Читаем Частные лица. Биографии поэтов, рассказанные ими самими. Часть вторая полностью

АХМЕТЬЕВ. Я думаю, что скорее в хорошем. Я сделал его страничку на «Неофициальной поэзии», там есть несколько стихотворений, можно посмотреть. Но его никто не знает совершенно. Он сам никаких усилий в эту сторону не предпринимает.


ГОРАЛИК. В тот момент, в институте, можно было помыслить, что физика – это не ваше, а хочется, например, публиковаться? Эта тема возникала?


АХМЕТЬЕВ. Нет, не возникала совершенно. Во-первых, я писал мало стихов, это было мое личное дело, почти что никого оно не касалось. Мой какой-то внутренний интерес. Я не ставил себе цели. Интенция была другая тогда. Интенция была вообще разобраться в жизни, как-то понять, что это такое происходит. Разобраться хотелось во всем, в том числе и в физике. Но в физике я немножко разобрался, что-то я, мне кажется, начал там понимать. И мог бы, вполне мог бы заниматься. Потому что когда я отказал этому своему руководителю, то они меня бросили. Мне нужно писать диплом, а они забрали себе все результаты. Была такая месть. И я подумал: а, ну хорошо. И я взял за два месяца сделал новые результаты, а поскольку их нужно было еще обработать, то мне пришлось по необходимости придумать новый метод обработки. И когда рецензент внешний, я ему показал диплом, он большие глаза сделал и сказал: это что, вы сами придумали? Я говорю: да.

##############################

■ **ЗАДАНИЯ ДЛЯ ВЫПОЛНЕНИЯ**:
- a) За какой срок, согласно отрывку интервью, Ахметьев получил новые результаты для диплома?
- b) Продолжите отрывок интервью, начав сразу после его последней реплики.

■ **ИСХОДНЫЕ ДАННЫЕ**:

##############################

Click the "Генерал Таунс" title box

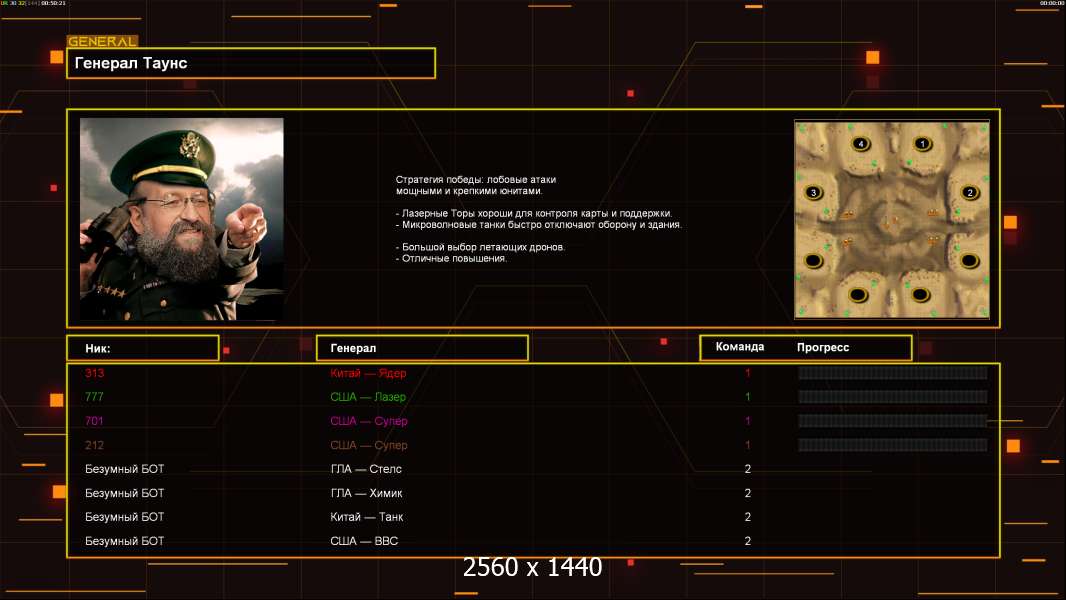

##############################

■ **КЛЮЧИ К ЗАДАНИЯМ**:
- a) За два месяца.

- b)
ГОРАЛИК. По какой теме диплом?


АХМЕТЬЕВ. А диплом был «Измерение чего-то (я уже не помню) в ударных трубах». Интерференционные методы измерения, ударные трубы, короче. Это был эксперимент. Одним словом, физика обошлась без меня. И долго казалось, что и литература обойдется без меня.


ГОРАЛИК. Институт – это семь лет жизни, можно про них еще немного поспрашивать с другой стороны?


АХМЕТЬЕВ. Да, конечно, конечно, семь лет жизни.


ГОРАЛИК. Как вы жили – в бытовом смысле? Вот упоминалось выше, что до 22 лет – с мамой, а дальше?


АХМЕТЬЕВ. До 22-х мы жили с мамой в этой комнате в коммунальной квартире, а потом она, видимо, была на очереди, и подошла очередь, она получила отдельную квартиру двухкомнатную. Значит, я, сестра и мама. У сестры там своя какая-то была жизнь, она подрастала там и вот. И мы переехали тоже в Измайлово в эту квартиру, а тут у меня появилась девушка, Эмма, которая потом стала моей женой, и мы разменяли эту квартиру. История разменов, переездов – это тоже отдельная история. Это был уже четвертый переезд. Первый был с улицы Кирова в Измайлово, потом внутри Измайлово из одной комнаты в другую, потом в квартиру, потом год пожили и решили разъехаться. И разменяла мама эту квартиру двухкомнатную на квартирку себе отдельную, а мы получили две комнаты в общей квартире. Так удалось ей такой вариант прокрутить. И там мы жили, там дочка моя родилась Оля.


ГОРАЛИК. А вы еще доучивались, когда она родилась?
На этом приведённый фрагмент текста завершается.